# Text segment
The components of this mechanism are well-established. The novelty lies in the architectural assembly applied to public, attributable Sybil-resistance flagging.

### Established Components

**Authenticated data structures** — Foundational cryptographic primitive dating to the 1980s. Merkle trees, Patricia Tries, sparse Merkle trees, and authenticated dictionaries all support proofs of inclusion against a published root.

**Bitcoin-anchored commitments via OP_RETURN** — The standard mechanism for committing application data to Bitcoin. OpenTimestamps (Peter Todd, 2016) is the canonical example, using Merkle trees for timestamping. Various protocols use OP_RETURN to anchor higher-level state.

**Verifiable key-value lookup with Merkle proofs** — Native to Ethereum's Patricia Trie state. Used in Certificate Transparency logs (Google, 2013) for attributing certificate issuance. Used in Git signed commits combined with Merkle trees for attributing code changes. Used in various blockchain event indexes for attributing token transfers.

### Direct Precedents

**Certificate Transparency** uses a Merkle-tree-backed log of certificate issuance, where each entry attributes a certificate to its issuer. Anyone can verify that a specific certificate was logged at a specific time. The pattern is identical in structure: authenticated index, public attribution, verifiable proofs against a published root.

**OpenTimestamps** anchors Merkle roots to Bitcoin via OP_RETURN. The verifiable attribution index extends this pattern with key-value semantics, where the key encodes the subject and the value encodes the actor.

**Signed Git commits with Merkle history** form an attribution chain in version control: each commit is signed by its author and chained through Merkle hashes. The Bitcoin-anchored version makes the chain itself anchorable to public commitment.

### Why This Application Has Not Been Standard

The pattern has been technically available for years but has not been the default approach in Bitcoin specifically. Three reasons explain this.

The Bitcoin culture has been historically reserved about application-layer use of OP_RETURN, even for commitment-only purposes. Some segments of the community view any non-monetary OP_RETURN data as borderline, even when the data is a single 32-byte commitment with no semantic content on-chain.

When developers wanted verifiable key-value lookups with cryptographic proofs, they typically used Ethereum or a similar chain where the state model is natively a Patricia Trie. Building the same functionality on Bitcoin requires more off-chain infrastructure, which felt like a regression compared to having it native to the chain.

The use cases that genuinely required Bitcoin-anchored attribution were narrow until recently. Timestamping needed only inclusion proofs. Token systems on Bitcoin (Stamps, Runes, BRC-20) had different shapes. Public attributable Sybil-resistance flagging is a use case that emerged with the BACC pattern and specifically benefits from Bitcoin's permanence and neutrality as the commitment substrate.

# Exercise set
• a. Write out the stretch of the passage on Bitcoin-anchored attribution from "### Direct Precedents" through "proofs against a published root.".
• b. Render this sentence from the passage on Bitcoin-anchored attribution in Spanish: "Anyone can verify that a specific certificate was logged at a specific time."
• c. Carry the passage on Bitcoin-anchored attribution forward from its last sentence.

# Exercise data
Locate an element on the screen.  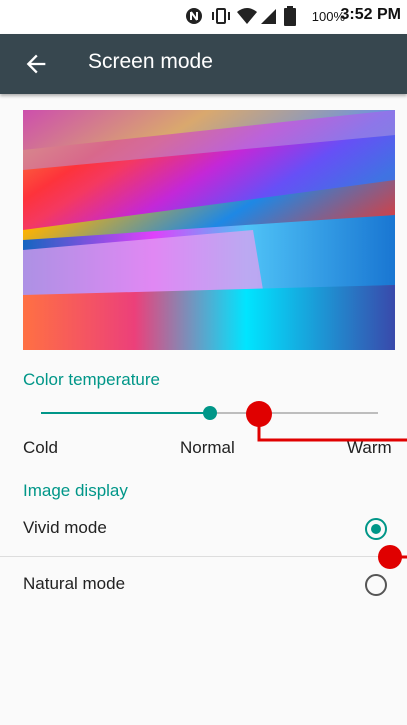
arrow-back-icon is located at coordinates (36, 64). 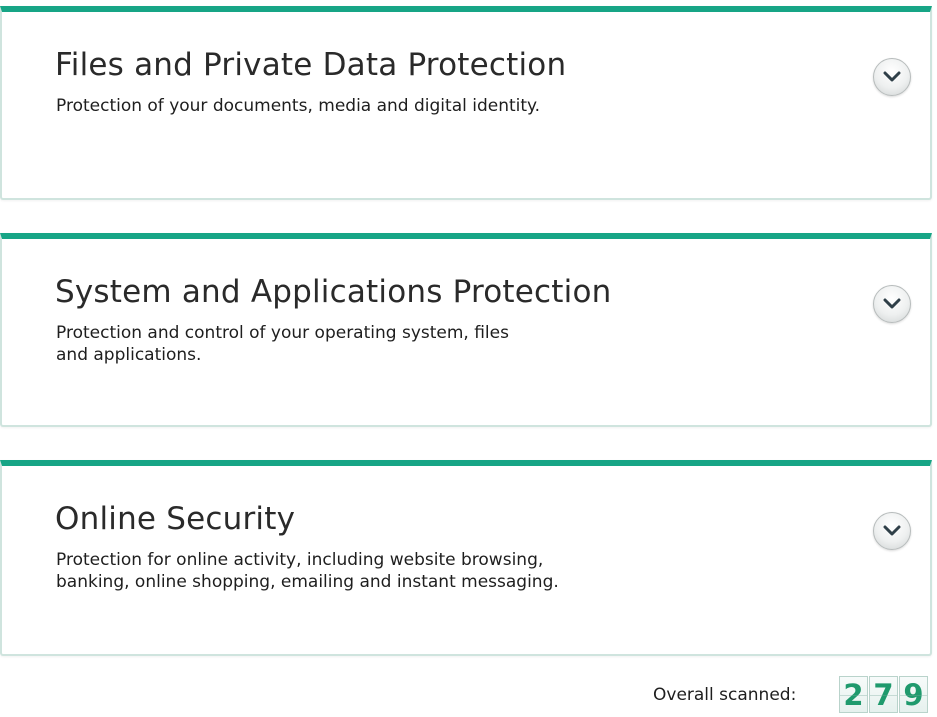 I want to click on overall-scanned-label: Overall scanned:, so click(x=725, y=695).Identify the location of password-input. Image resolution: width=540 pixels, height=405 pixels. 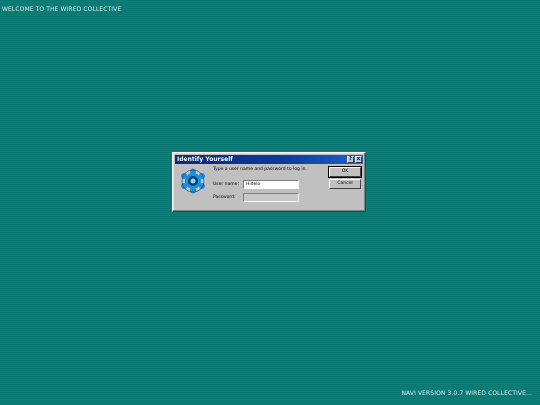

# Your responses
• a.
### Direct Precedents

**Certificate Transparency** uses a Merkle-tree-backed log of certificate issuance, where each entry attributes a certificate to its issuer. Anyone can verify that a specific certificate was logged at a specific time. The pattern is identical in structure: authenticated index, public attribution, verifiable proofs against a published root.

• b. Cualquiera puede verificar que un certificado específico se registró en un momento específico.

• c.
### What Is Genuinely Novel

The cryptography is not new. The Bitcoin-anchored commitment pattern is not new. The use of Merkle trees for attribution is not new. The Bitcoin-native architectural assembly applied to flagging of self-issued cost-backed digital objects is the new contribution. This contribution sits in the *application of well-understood techniques to a previously unaddressed problem*, not in invention of new cryptographic primitives.

The honest framing: standard primitives, novel architectural application.

---

## Architectural Properties

### Public

The index is fully public. Anyone can query, anyone can verify, anyone can read the on-chain root. There is no access control. This is intentional — public attribution is the mechanism by which flags acquire weight.

### Trustless Verification

Verification depends only on Bitcoin and the cryptographic content of the proof. No operator, indexer, or platform is in the trust path. Operators serve data and proofs; Bitcoin serves the root; verification is local.

### Extensible

The flag_indicator byte allows multiple types of attribution events within the same architectural pattern. Flags, disputes, endorsements, votes, and other public attributable events can all share the same index structure with different indicator bytes. The extension does not require any change to the on-chain commitment mechanism.

### Append-only with Temporal Dimension

Each epoch produces a new commitment. Older commitments remain on Bitcoin permanently. The temporal sequence forms an append-only log of all attribution events, with cryptographic guarantees against backdating or rewriting. Combined with timestamps in the value, this enables historical queries with full verifiability.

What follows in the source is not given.